Collected data
......

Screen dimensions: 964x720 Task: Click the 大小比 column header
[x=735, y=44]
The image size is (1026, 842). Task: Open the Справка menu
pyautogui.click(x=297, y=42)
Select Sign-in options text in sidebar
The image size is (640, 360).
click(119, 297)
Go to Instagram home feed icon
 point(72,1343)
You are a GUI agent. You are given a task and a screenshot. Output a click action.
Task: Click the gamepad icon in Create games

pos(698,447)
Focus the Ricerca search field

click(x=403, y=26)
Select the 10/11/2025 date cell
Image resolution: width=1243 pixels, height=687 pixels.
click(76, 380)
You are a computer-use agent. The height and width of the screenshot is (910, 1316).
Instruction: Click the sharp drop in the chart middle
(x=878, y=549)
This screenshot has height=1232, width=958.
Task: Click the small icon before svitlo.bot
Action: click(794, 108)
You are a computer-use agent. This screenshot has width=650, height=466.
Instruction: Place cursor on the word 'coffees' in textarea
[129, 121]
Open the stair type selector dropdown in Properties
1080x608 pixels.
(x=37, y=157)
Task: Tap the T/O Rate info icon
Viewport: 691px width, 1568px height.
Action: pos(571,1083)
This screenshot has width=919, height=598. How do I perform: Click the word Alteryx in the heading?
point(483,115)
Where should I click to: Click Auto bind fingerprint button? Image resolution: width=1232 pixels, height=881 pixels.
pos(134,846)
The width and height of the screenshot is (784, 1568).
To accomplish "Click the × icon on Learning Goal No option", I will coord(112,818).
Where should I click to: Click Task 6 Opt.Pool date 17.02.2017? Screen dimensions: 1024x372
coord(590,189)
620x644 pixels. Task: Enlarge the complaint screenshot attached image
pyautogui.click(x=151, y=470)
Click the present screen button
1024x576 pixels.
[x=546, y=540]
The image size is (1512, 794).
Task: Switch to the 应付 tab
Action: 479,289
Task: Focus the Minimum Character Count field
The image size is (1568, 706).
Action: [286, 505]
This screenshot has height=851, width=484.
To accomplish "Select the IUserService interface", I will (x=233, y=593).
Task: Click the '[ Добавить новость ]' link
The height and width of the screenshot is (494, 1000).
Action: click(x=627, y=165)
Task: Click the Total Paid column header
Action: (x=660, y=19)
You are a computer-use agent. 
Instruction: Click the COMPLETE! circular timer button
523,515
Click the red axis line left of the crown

......

- _Task item_
A single figure is required: the number of lines in the entries that hold the string "agent".

- _Reply to the task_
4